Aber natürlich besteht St. Arbogast nicht nur aus geschickt arrangierten Fassaden. Auch die Räume gefallen durch lichte Neutralität, wie man sie sich für ein Seminarhaus wünscht. Im Zentrum liegt die im Bereich der Cafeteria über zwei Geschosse reichende Treppenhalle, die auch Sitzgruppen, Garderoben und Empfangstresen aufnimmt. Sie stimmt auf die Weite ein, die sich dann hinter den verschlossenen Türen der einzelnen Räume fortsetzt. Das Kapital ist natürlich die Landschaft, deren „Nahaufnahme“ in den Seitenfenstern des großen Speisesaale etwa wie in einem jahreszeitlichen veränderlichen Wechselrahmen erscheint. Die Hallendecke wird von der Untersicht des flachen Pultdaches (Sparren mit dazwischenliegender weißer Lattung, die zur Wand hin von sehr schmalen Leuchtstofflampen unterbrochen ist) bestimmt.
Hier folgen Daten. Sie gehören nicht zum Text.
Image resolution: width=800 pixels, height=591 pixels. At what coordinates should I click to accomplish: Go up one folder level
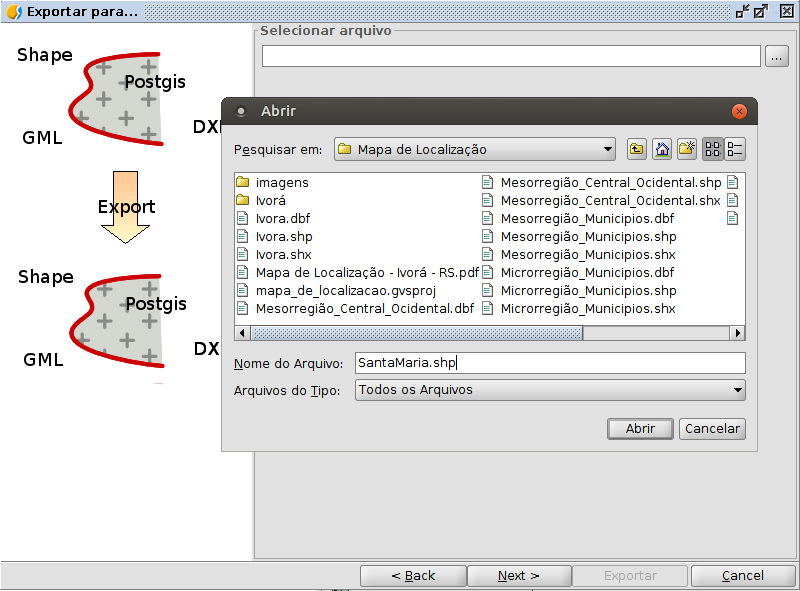point(637,149)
Geschickt, wie die gläsere Hoffassade knapp an der Deckenkante des oberen Treppenfoyers vorbeiführt: Eine waagrechte Sprosse liegt knapp über dem Parkettboden, schützt damit wie eine Fußleiste und stört dennoch nicht die beabsichtigte schwebende Offenheit der Halle.
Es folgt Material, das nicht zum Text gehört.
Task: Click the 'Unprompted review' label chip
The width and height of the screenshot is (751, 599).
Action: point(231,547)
Solche selbstverständlichen Überlegungen, übersetzt in anmutige Details, begleiten alle Räume. Im Speisesaal sind es die sich musikalisch dem Licht entgegenstaffelnde Decke aus weißen Gipskartontafeln (die die Lüftung verbergen) oder die entsprechend der Momentenlinie bogenförmig verstärkten Leimholzpfosten des hohen Fensters. Im Untergeschoß zu erwähnen sind die Personalappartements, die von der schlanken Fensterteilung bis zu neutralen, gut dimensionierten Möblierung für den zeitweiligen Aufenthalt von Bewohnern mit unterschiedlichen Erwartungen geschaffen sind. Auch die Seminarräume und Büros im Obergeschoß besitzen diese unauffällige Besonderheit einer angenehmren Innenarchitektur, im (schiefwinkligen) Veranstaltungssaal ist es zusätzlich die statische Unterspannung der Holzbalkendecke, die die Gäste vielleicht einen Augenblick über die einfache Qualität zeitgemäßer Architektur nachdenken lässt.

Dies könnte das unausgesprochen Prinzip des Bildungshauses sein. Es würde zur verantwortlichen Vorbildfunktion passen, mit der es durch umweltbewusstes Wirtschaften die ökologische Verpflichtung der Architektur fortsetzt. Dies gelte es noch nachzutragen: Mit 40 Zentimeter starken Ziegelwänden, einer Dreifachverglasung (bei den feststehenden Scheiben), einer automatischen Holzschnitzelbefeuerung, einem Lichtkonzept, das zwischen Energieeinsparung und Atmosphäre (durch dimmbare Halo-Deckenfluter und Leuchtstoffröhren) vermittelt, durch Regenwassernutzung, Wärmetauscher und  (künftig) Sonnenkollektoren beweist es, dass angemessene Architektur immer ökologisch ist. Dass eine katholische Institution diesen Auftrag aus ihrer besonderen Verpflichtung für die Schöpfung ableitet, kann einem fast wieder Hoffnung für die Kirche geben.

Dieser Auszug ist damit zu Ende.